Dear Mayor Chow,
People who are unhoused, living in encampments, or staying in congregate shelters or in City of Toronto’s hotel program need and deserve the protection tenants and homeowners have to safeguard their right to housing and adequate shelter. Laws that prevent tenants and homeowners from legally being suddenly evicted or forcibly removed from their homes do not apply to members of Toronto's unhoused community. Rather, members of Toronto's unhoused community live under constant threat of eviction, whether they're sleeping in a congregate shelter, a hotel program, or an encampment. They are being evicted from their rooms, beds, and tents every day. Eviction from encampments and shelters results in lost and stolen belongings, lost jobs, harms to physical and mental health, criminalization and violence from Toronto Police Services.
The primary tool for evicting individuals from shelters is “service restrictions”. “Service restrictions” can bar individuals from a shelter for a day up to many months, sometimes indefinitely. Residents also have no effective path to appeal their evictions. The City of Toronto fails to provide proper oversight over how shelters and hotel programs are being operated, especially the use of “service restrictions”. With the heightened dangers of winter for unhoused people, we call on the Mayor, City council, and SSHA to place a full moratorium on evictions and address “service restrictions” practices across the entire shelter system.
As you know, Toronto's homelessness crisis has continued to worsen in 2023. Small encampments have been cleared. Residents of other encampments feel the constant threat of imminent eviction. At Allan Gardens, workers from Toronto’s Office of Emergency Management have been removing and destroying tents and belongings consistently, including in -30 degree temperatures last winter.
Unhoused folks across the system are routinely directed to call Toronto's Central Intake line to find a bed, despite recent stats that show 300 people are turned away every day. Shelters and temporary hotel programs, which are funded by and under the oversight of the City, are evicting people from their beds daily through the use of "service restrictions''.

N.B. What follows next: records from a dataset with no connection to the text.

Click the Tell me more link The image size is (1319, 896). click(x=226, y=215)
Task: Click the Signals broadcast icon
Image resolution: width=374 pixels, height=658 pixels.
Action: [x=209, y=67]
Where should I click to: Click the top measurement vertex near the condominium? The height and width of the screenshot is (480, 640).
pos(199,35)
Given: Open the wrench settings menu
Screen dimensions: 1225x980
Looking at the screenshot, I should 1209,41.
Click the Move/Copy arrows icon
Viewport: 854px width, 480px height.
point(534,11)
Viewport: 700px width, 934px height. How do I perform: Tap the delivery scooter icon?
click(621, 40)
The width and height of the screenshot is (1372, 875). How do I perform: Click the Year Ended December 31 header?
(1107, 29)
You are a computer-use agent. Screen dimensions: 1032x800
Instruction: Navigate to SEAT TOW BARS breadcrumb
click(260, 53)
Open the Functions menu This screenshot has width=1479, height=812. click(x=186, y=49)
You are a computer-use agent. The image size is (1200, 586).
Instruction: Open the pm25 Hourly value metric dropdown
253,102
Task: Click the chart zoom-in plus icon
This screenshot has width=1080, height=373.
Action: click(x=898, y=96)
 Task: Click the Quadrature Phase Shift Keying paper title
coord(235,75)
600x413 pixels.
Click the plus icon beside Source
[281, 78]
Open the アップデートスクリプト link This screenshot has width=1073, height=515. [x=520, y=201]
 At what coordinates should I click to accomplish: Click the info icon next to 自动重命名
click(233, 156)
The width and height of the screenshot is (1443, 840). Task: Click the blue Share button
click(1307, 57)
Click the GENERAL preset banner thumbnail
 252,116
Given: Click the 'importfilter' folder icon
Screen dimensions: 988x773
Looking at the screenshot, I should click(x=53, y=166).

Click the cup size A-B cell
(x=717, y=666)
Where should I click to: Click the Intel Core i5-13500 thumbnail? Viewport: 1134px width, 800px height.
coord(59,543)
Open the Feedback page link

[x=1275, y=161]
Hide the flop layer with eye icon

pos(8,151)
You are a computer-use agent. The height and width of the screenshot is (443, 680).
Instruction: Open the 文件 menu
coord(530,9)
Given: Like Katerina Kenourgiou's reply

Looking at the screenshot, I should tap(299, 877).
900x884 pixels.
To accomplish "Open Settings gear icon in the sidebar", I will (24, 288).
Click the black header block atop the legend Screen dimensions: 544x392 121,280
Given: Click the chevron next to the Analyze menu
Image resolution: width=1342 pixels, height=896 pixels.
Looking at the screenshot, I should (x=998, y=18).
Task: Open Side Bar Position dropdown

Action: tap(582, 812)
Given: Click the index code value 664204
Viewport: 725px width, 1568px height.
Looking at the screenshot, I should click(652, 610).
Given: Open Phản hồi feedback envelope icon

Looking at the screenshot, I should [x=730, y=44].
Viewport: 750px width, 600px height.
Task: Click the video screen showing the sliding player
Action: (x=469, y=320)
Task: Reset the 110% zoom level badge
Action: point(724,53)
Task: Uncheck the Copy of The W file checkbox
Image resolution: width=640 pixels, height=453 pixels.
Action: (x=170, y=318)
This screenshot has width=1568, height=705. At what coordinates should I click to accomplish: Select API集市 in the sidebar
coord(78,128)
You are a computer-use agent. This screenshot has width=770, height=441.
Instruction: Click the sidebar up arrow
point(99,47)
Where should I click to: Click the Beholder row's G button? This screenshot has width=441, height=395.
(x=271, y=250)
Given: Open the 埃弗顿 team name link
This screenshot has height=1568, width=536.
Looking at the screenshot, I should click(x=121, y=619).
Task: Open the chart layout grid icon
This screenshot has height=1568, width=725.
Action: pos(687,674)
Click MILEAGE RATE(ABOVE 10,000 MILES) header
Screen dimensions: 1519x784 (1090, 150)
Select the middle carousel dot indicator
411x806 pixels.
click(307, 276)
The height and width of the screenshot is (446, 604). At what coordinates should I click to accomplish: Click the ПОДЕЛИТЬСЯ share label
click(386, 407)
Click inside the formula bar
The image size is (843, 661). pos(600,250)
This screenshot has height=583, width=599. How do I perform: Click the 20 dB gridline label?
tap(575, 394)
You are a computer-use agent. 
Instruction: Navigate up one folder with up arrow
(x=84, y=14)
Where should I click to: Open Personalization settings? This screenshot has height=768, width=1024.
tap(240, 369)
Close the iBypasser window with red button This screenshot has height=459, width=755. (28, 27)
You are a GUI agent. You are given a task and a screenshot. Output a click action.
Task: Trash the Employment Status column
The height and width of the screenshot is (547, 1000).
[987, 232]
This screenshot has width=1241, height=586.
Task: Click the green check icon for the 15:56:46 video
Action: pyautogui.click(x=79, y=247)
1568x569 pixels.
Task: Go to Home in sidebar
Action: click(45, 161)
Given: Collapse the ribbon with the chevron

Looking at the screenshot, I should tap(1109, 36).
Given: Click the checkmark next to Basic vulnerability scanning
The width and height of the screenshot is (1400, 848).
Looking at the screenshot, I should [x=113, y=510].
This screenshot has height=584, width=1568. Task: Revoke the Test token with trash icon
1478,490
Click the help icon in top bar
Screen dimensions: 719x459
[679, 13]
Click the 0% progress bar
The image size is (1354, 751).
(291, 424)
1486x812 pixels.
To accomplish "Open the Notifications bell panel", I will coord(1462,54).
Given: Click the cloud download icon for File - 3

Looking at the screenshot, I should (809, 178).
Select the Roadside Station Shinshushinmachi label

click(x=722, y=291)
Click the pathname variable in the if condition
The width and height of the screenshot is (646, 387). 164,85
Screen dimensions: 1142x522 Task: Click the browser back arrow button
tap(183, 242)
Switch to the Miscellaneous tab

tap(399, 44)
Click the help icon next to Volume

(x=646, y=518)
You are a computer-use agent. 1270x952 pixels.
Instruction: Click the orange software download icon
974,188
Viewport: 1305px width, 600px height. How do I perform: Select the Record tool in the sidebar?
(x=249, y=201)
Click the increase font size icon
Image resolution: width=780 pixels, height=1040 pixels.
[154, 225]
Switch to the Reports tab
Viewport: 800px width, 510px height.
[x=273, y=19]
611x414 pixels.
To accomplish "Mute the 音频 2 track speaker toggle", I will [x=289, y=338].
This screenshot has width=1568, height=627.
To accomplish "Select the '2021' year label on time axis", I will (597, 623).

Toronto Shelter Standards (TSS) state clearly that service restrictions must only be used as a last resort, especially to address incidents involving violence or threats of violence, danger to others and the violation of significant shelter rules. TSS detail the support that must be provided to an individual who has been service restricted and their right to appeal. TSS also acknowledge the risk service restrictions pose to the health and safety of the person evicted and direct shelter providers to temporarily suspend all service restrictions in most cases, during a weather alert, extreme weather alert, or smog alert. Despite this, current service restriction practices are very disturbing, with what appears to be no City of Toronto commitment to reviewing practices and addressing unfair and inhumane uses of service restrictions.
Voices for Unhoused Liberation, a Toronto group of people with lived experience of poverty, homelessness, and insecure housing who centre those who are staying or have stayed in a congregate or a hotel-shelter, has been documenting how service restrictions are being used and their impact on persons who are evicted through a service restriction. Service restrictions have been used to punish and criminalize individuals for spilling food or water in their room, for their tone of voice when speaking to staff, for arguing with other shelter residents. This kind of use of service restrictions demonstrates enduring systemic issues of racism, transphobia, and other forms of discrimination, combined with the failure to provide the resources needed to ensure adequate staffing levels and that all staff work within a trauma-informed, anti-oppressive practice. Shelter staff are using service restrictions every day to evict residents for arbitrary reasons, with no effective path for appeals.
Right now, the City of Toronto has already moved away from the sweeps and forced clearings of encampments, instead offering residents a chance to move into Toronto's congregate shelters or one of the temporary hotel shelter programs. Given that shelters cannot meet the current need for shelter spaces, these beds are only made available to encampment residents by evicting shelter residents from their beds. The City of Toronto cannot boast about housing encampment residents if it is at the cost of evicting shelter residents. As the winter weather sets in, the City must take immediate action now!